韓国でよく食べられるタウナギはウナギに似ているが、海に出ることがない淡水魚で、田や流れの弱い川に生息している。主に昆虫や藻を食べる。肉食系のウナギに比べると、身が硬く、かば焼きには向かない。
ソウルではタウナギをぶつ切りにして、たれに漬け込んだ料理が出てくる。アルミホイルに載せて温めて食べる。ご飯のおかずというより、酒のつまみの色合いが強い。ソウルによくあるホルモン系の店に置かれていることが多い。
見た目はよくない。珍味系といってもいいかもしれない。しかしソウルでは存在感がある。若い女性も平気で食べるからだろうか。韓国の女性は見た目が良くない料理にも抵抗がない気がする。
■ソウルのどじょう料理は、どんな料理?
その流れだろうか。
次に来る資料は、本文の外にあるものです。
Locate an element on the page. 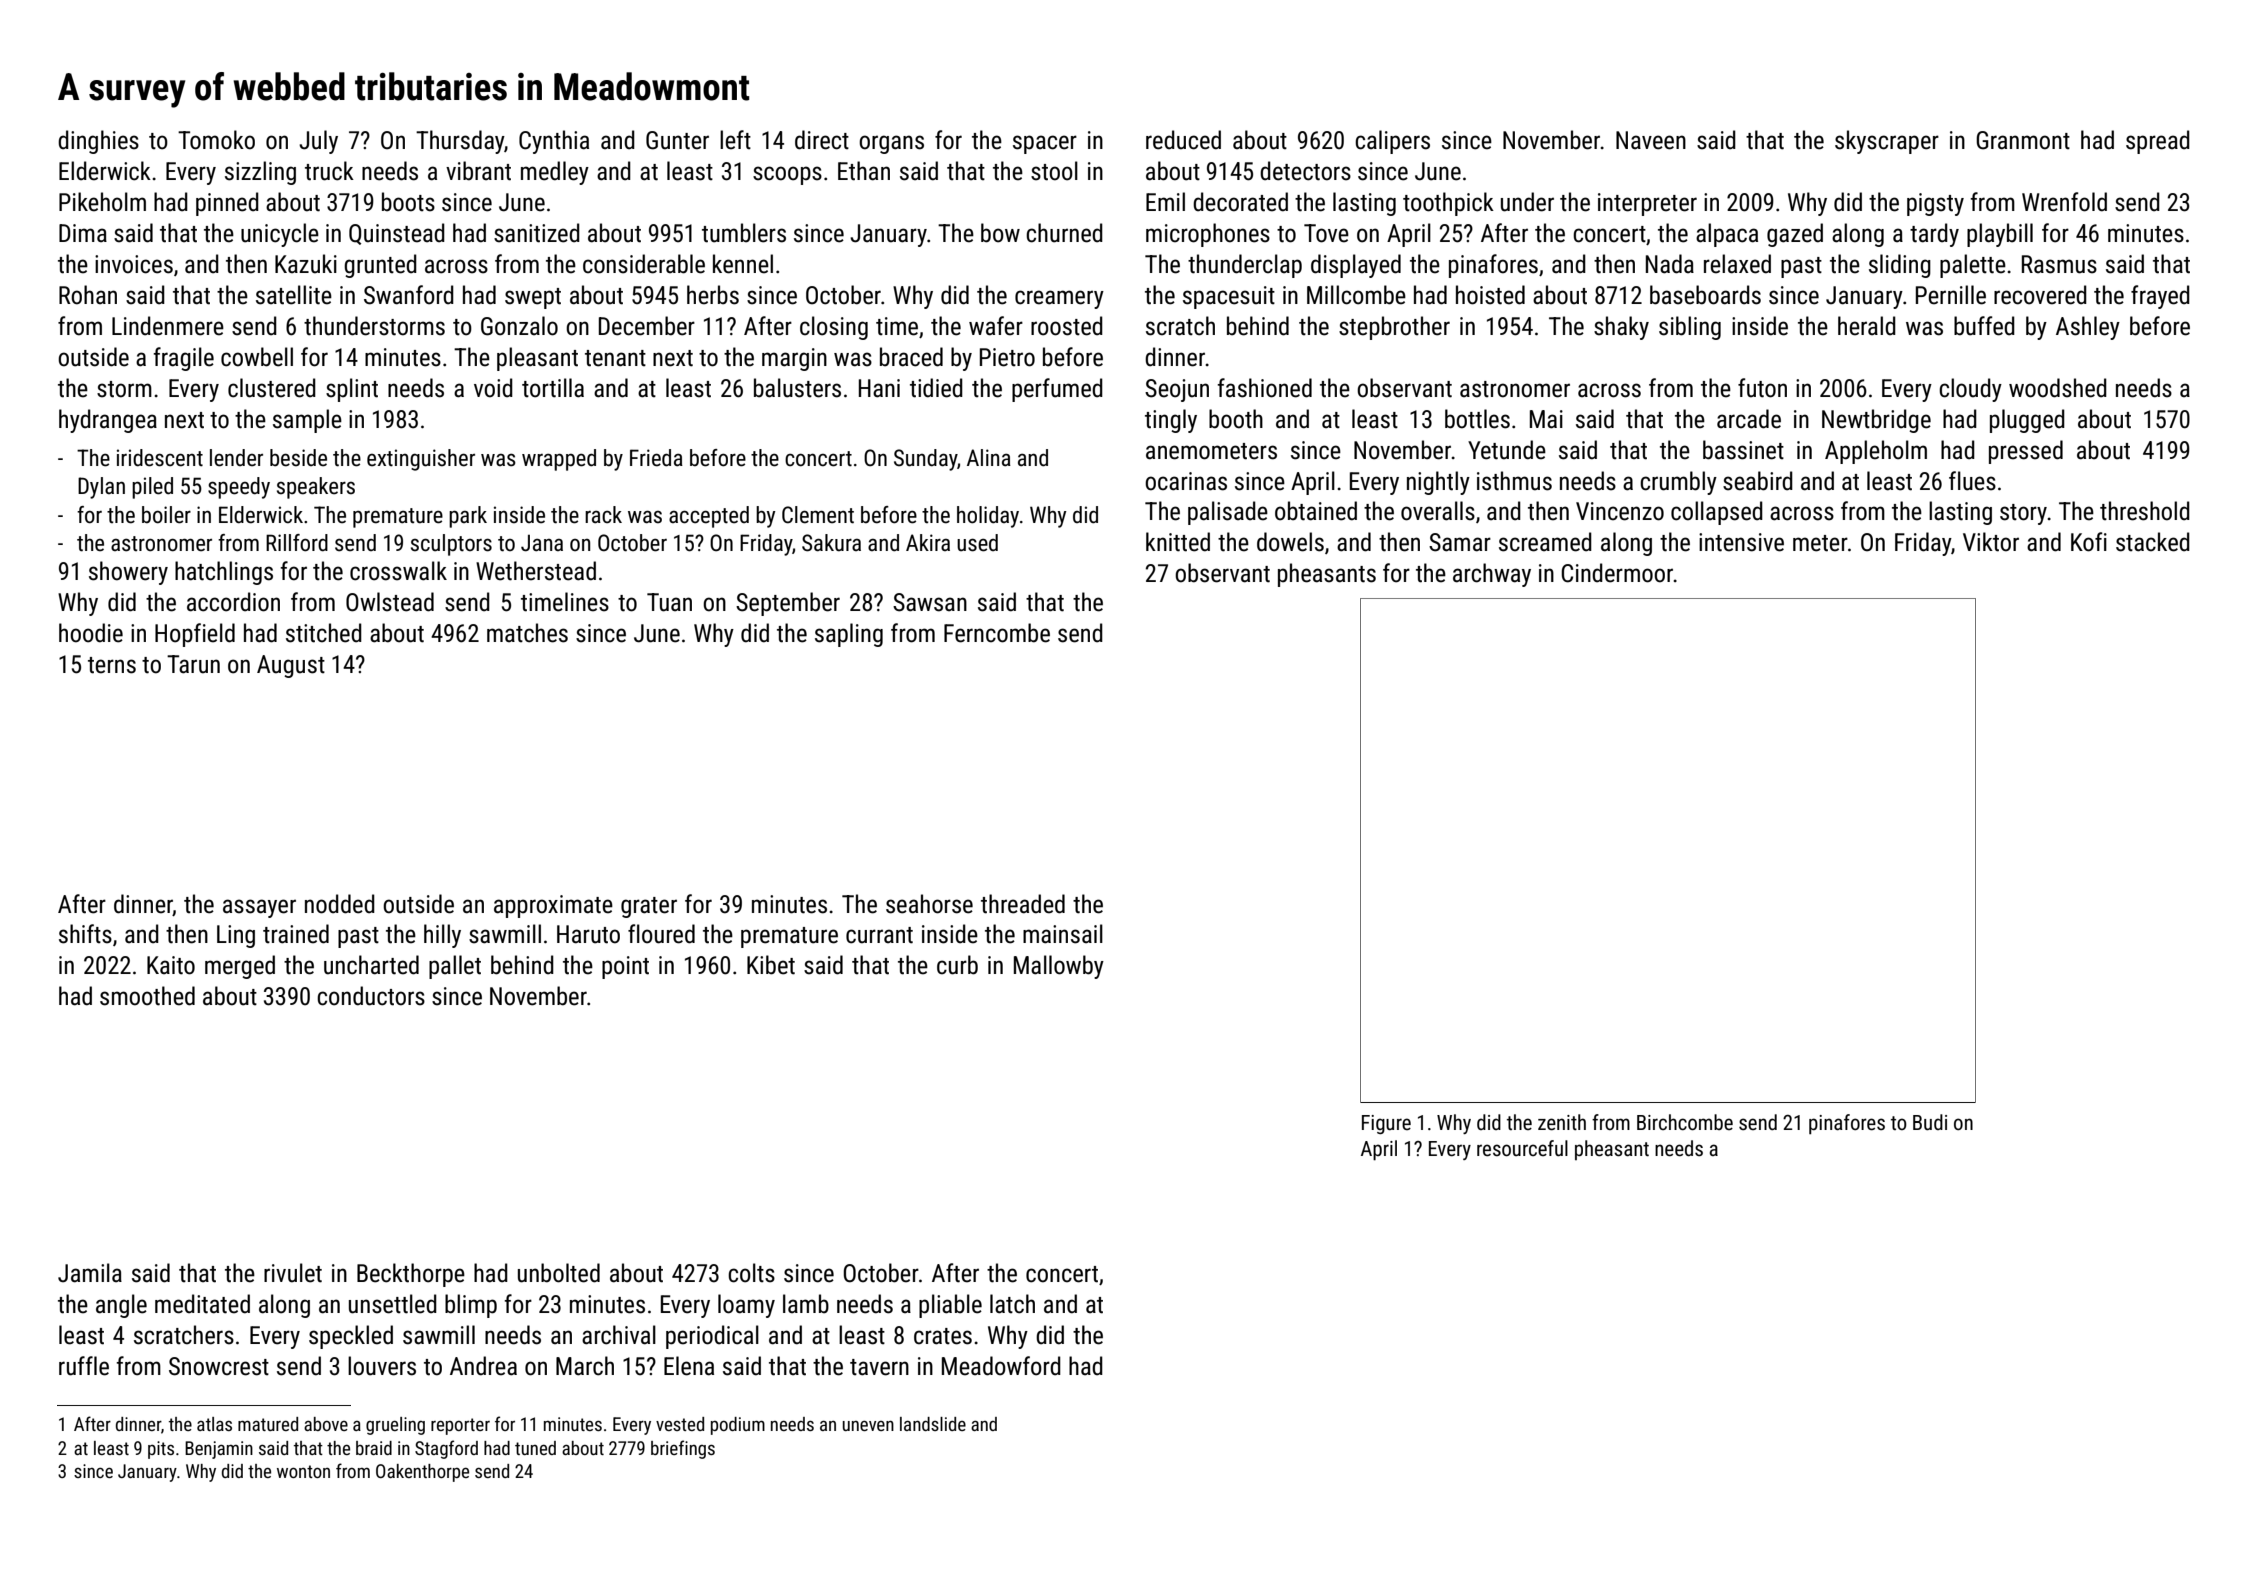 The image size is (2249, 1590). Dylan is located at coordinates (101, 488).
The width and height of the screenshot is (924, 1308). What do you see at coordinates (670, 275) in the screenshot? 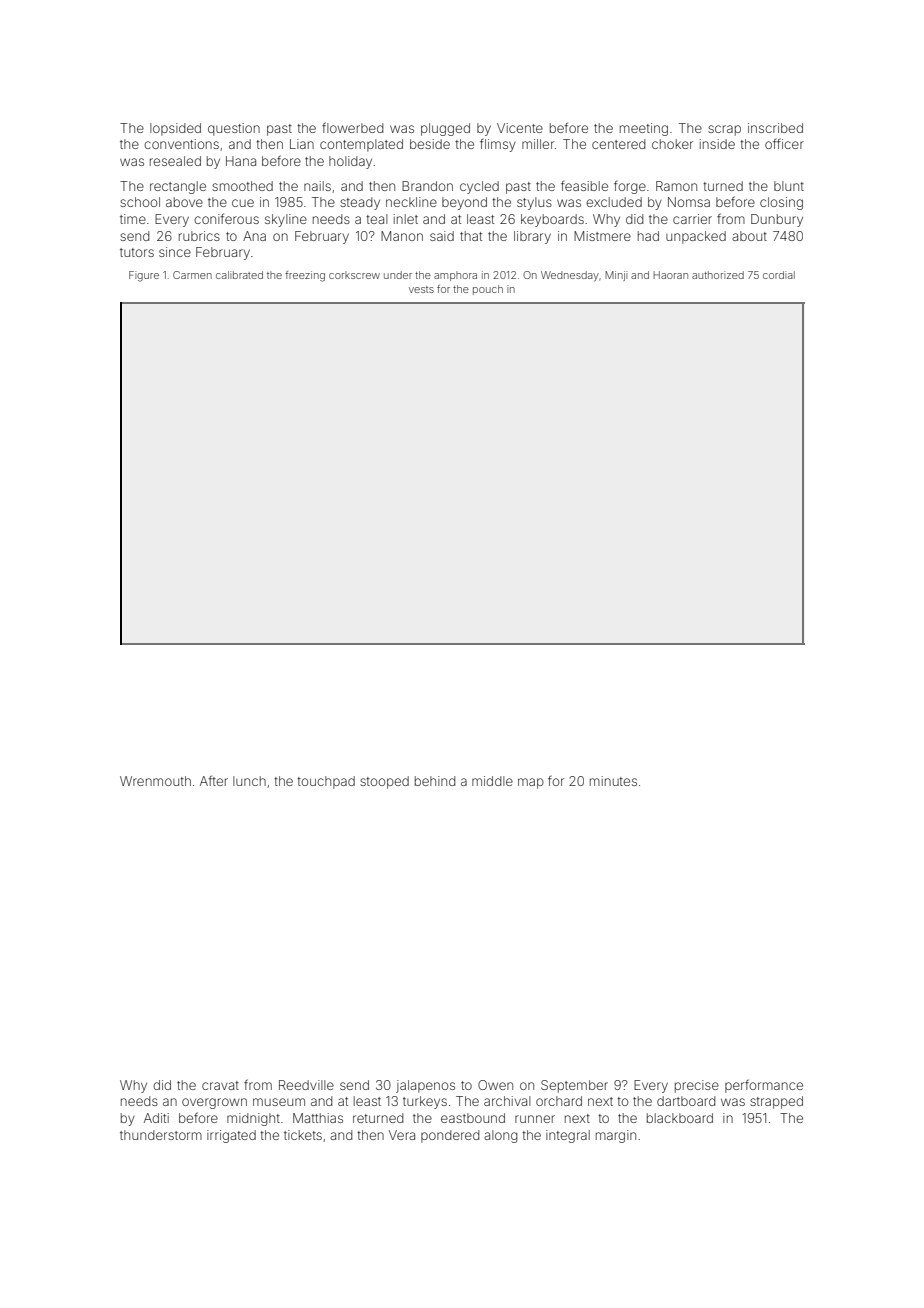
I see `Haoran` at bounding box center [670, 275].
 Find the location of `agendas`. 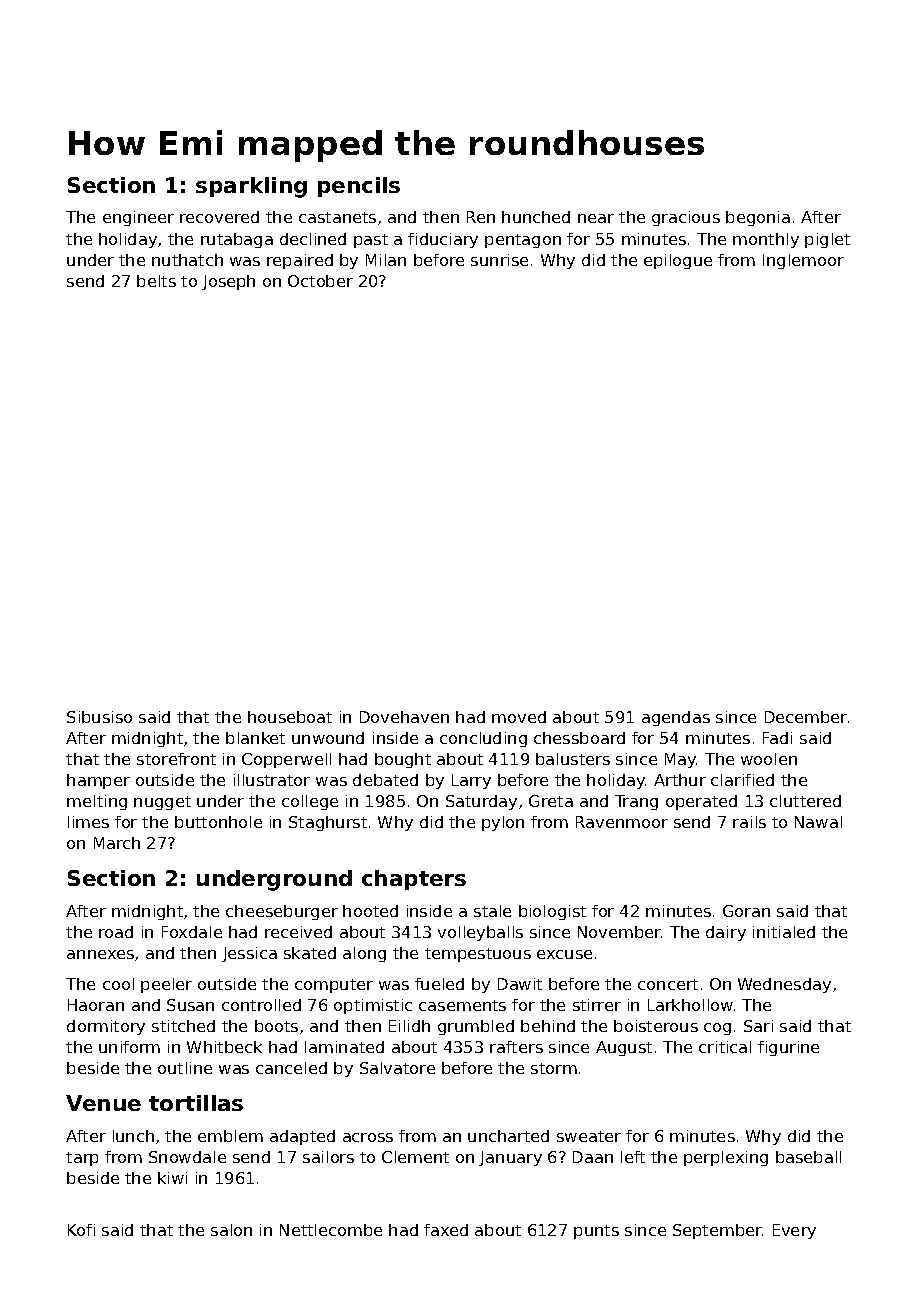

agendas is located at coordinates (676, 718).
ソウルにはどじょう料理もある。これはつまみ系ではなく、ご飯と一緒に食べる料理系だという。
日本にもどじょう料理がある。日本のどじょう料理は、丸鍋ともいわれるどじょう鍋と柳川鍋がある。どじょう鍋はどじょうがまるごと入った鍋で、東京の『駒形どぜう』が有名だ。なんでも東京の郷土料理なのだという。柳川鍋はどじょうを開き、骨を抜き、卵とじにした料理だ。
日本では各地でどじょうが食べられていた。僕は長野県の松本の出身だが、子供の頃、祖父の家に行くと、朝、どじょうを買いに行かされた。近くの魚屋には、ビニール袋に入れられたどじょうが用意されていた。祖父は毎朝、このどじょうが入ったみそ汁を食べた。なんでもどじょうは目にいいといわれ、視力が衰えた祖父は、まるでそれが薬のように、毎日、どじょうのみそ汁を食べていた。
つくり方はシンプルというか、残酷というか……。熱いみそ汁に、生きたどじょうをそのまま入れるだけだった。どうじょうの表面が熱で白っぽくなる。僕は苦手だった。
日本のどじょう料理は、肉類をあまり食べなかった江戸時代、栄養がつく料理として広まったといわれている。
しかし韓国は違う。昔から肉食である。以前、朝鮮通信使の話をまとめた。朝鮮通信使というのは、室町時代から江戸時代にかけ、朝鮮王朝からやってきた外交使節団である。江戸時代、船で大阪についた使節団は、そこから歩いて江戸に向かった。幕府は手抜かりないもてなしを沿道の諸藩に命じる。滋賀県では、関ケ原の闘いに勝利した徳川家康が上洛するときに通った道を特別に朝鮮通信使に開放した。その道はいま、朝鮮人街道と呼ばれている。
多いときで500人にもなった朝鮮通信使の宿泊先や食事の手配も大変だった。宿泊先は大人数が寝ることができる寺院が多かった。食事も気を遣う。彼らは肉食だったからだ。江戸時代、肉類を食べることは一般的ではなかった。調理できる人も少なかったという。ある時期から朝鮮通信使には調理人が随行するようになる。しかし肉類を寺院にもち込まなくてはならない。裏口からこっそり搬入したといわれている。
朝鮮通信使の話は韓国ドラマにもなっている。イ・ヨニやチャ・スンウォン、ソ・ガンジュンらが出演した『華政(ファジョン)』が有名だ。俳優のユン・エチョンが朝鮮通信使の道を辿るドキュメンタリー番組の『李藝─最初の朝鮮通信使』もある。